The fossils, experts say, are 10 million to 15 million years old and confirm theories that the shoreline once extended from inland Camp Pendleton northeast to Chino and that Southern California once was a region of tropical temperatures.
"The new finds have the potential for resolving issues that we've been trying to address since the 1960s," said Dr. J. D. Stewart, assistant curator of vertebrate paleontology at the Natural History Museum of Los Angeles County.
The fossils were unearthed by paleontologists John Minch and Thomas Leslie, two Saddleback College professors whose San Juan Capistrano paleontological firm is monitoring excavation work on the Foothill Transportation Corridor.
The discoveries, Finch and Leslie said, indicate that hills now dotted by thousands of tract homes were once ocean beds frequented by sharks, whales and other marine life.
An Orange County ordinance and state law require that developers hire qualified archeologists and paleontologists to monitor construction likely to unearth fossils, said Laura Coley Eisenberg, an environmental analyst with the corridor agency.

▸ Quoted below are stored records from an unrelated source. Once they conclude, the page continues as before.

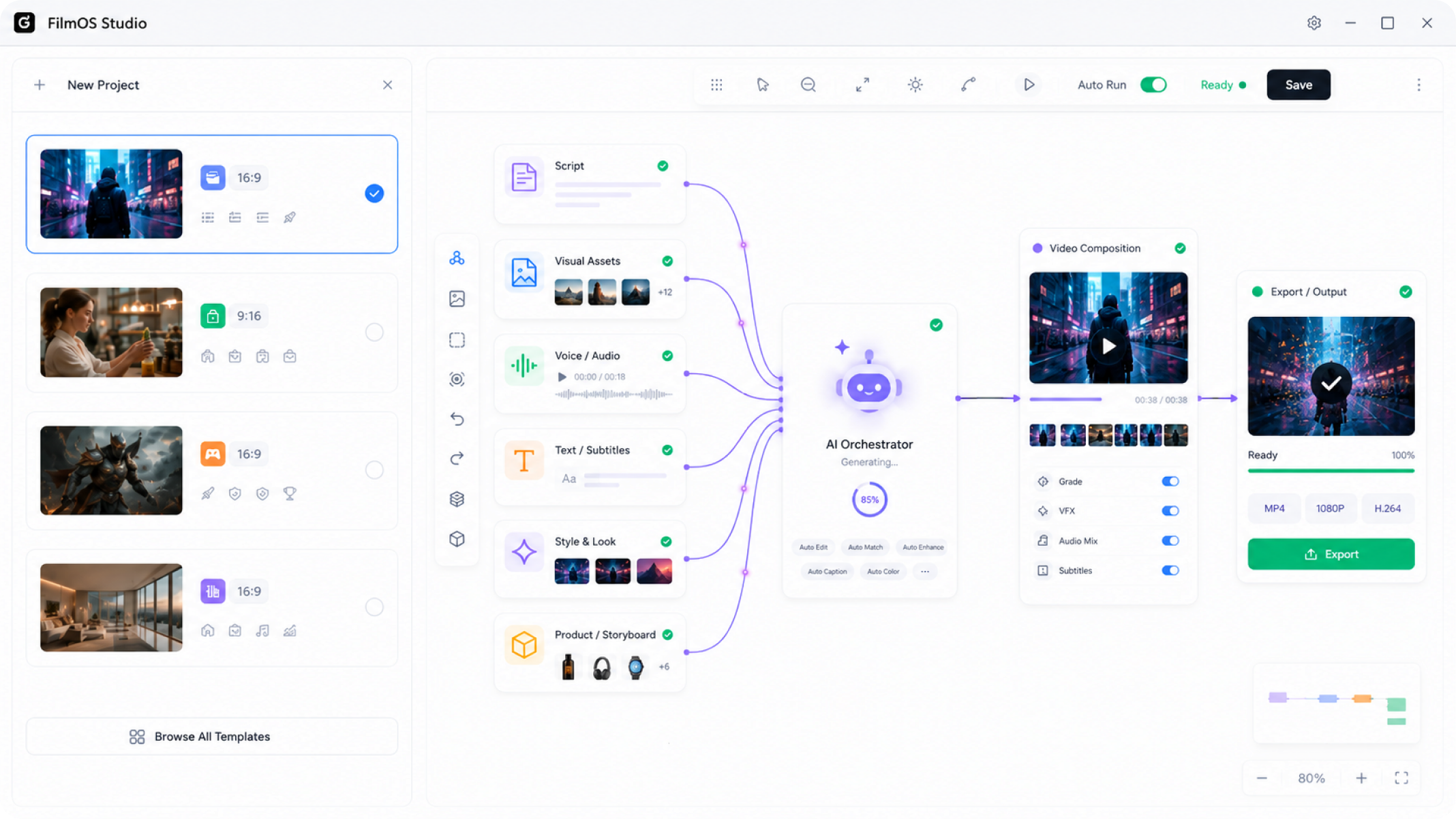Viewport: 1456px width, 819px height.
Task: Click the brightness sun icon in toolbar
Action: pyautogui.click(x=915, y=84)
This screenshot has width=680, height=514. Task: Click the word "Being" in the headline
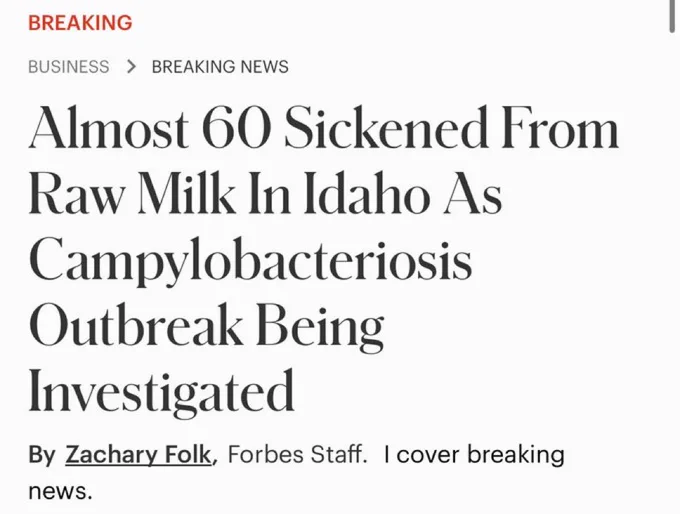(320, 326)
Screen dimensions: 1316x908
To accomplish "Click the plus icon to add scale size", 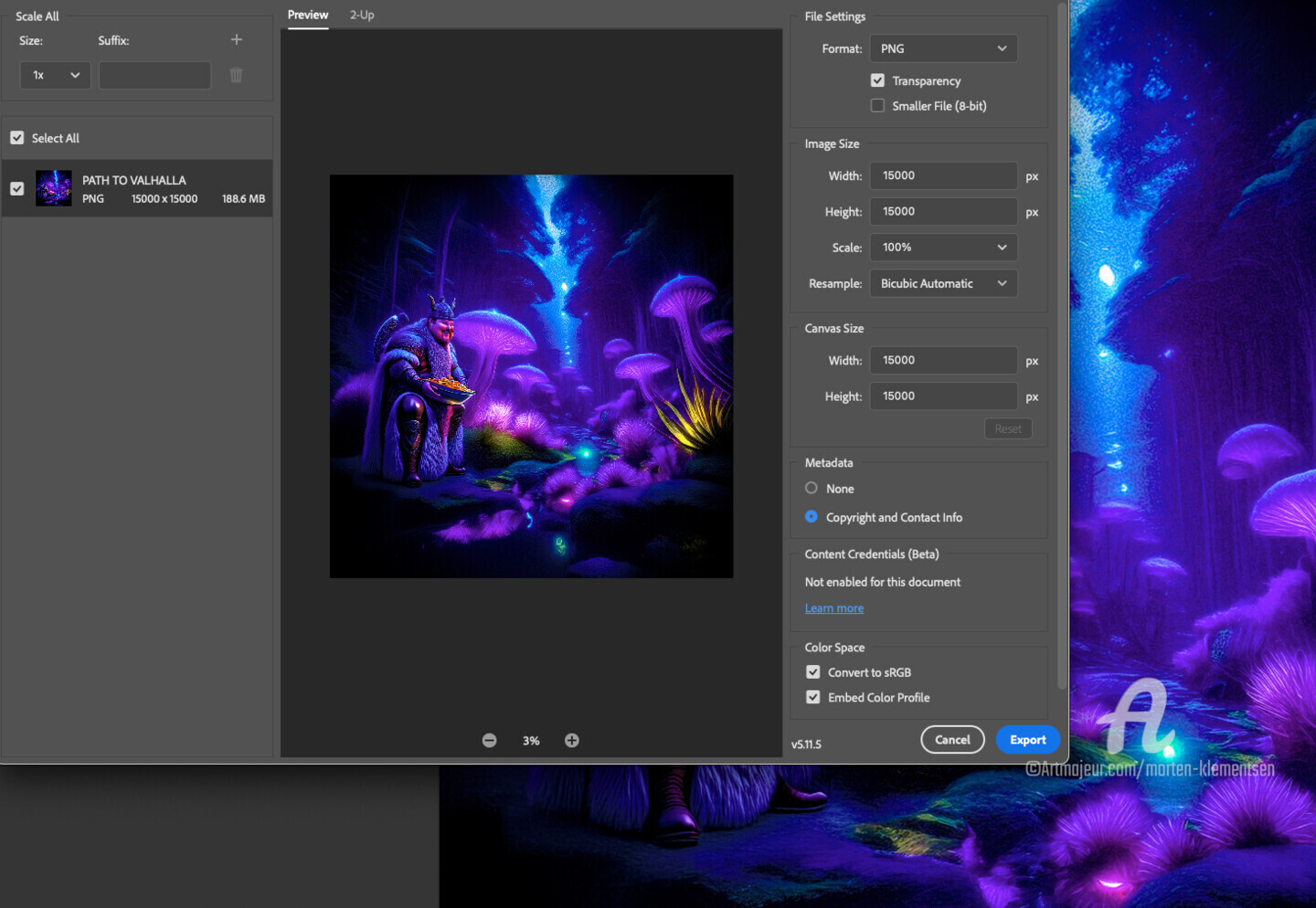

Besides the fossil finds, experts have uncovered hundreds of tools and other items used by Gabrielino Indians.
For Finch and Leslie, the dig site turned out to be a paleontological gold mine. Among the finds were teeth of a never-before-discovered extinct type of whale.
Since excavation began in November, the paleontologists also have uncovered remains of sharks, sea cows and porpoises.
The paleontologists unearthed perfectly preserved avocado leaves as well as fossils of plants found today only south of the Mexican border, suggesting that Southern California once had the tropical temperatures of La Paz, Mexico.
The kelp and marine fossils prove that the area from Camp Pendleton to Chino--through Coto de Caza, Mission Viejo, Irvine and Tustin--was once under water. But during the past 15 million years, vertical movement of the earth has caused a general elevation of the West Coast.
Dr. Lawrence G. Barnes, curator of vertebrate paleontology at the Los Angeles County museum, said he collected 30,000 fossils, ranging from small fish and shark teeth to parts of camels, in the same area 10 years ago.
"The latest discoveries confirm that this area near Oso is one of the top 10 marine fossil-producing areas in North America," said Barnes.
The paleontologists' discovery of complete fossils of \o7 pseudoseriola\f7 , possibly a mysterious ancestor of the bluefish, was of interest to Stewart of the Natural History Museum. Stewart said he has found "bits and pieces" of the fish in Central and Southern California, but the latest discovery is probably the best specimen.
"If it could be determined that this fish existed" in both the Atlantic and Pacific oceans, "then something like weather conditions changed to make them extinct here," he said.
Minch and Leslie said some of their fossils are bound to generate interest from other scientists. "Some of the fossils, like the crabs," Leslie said, "are so new to us because there are no descriptions of them in the scientific literature. We are having to start from scratch."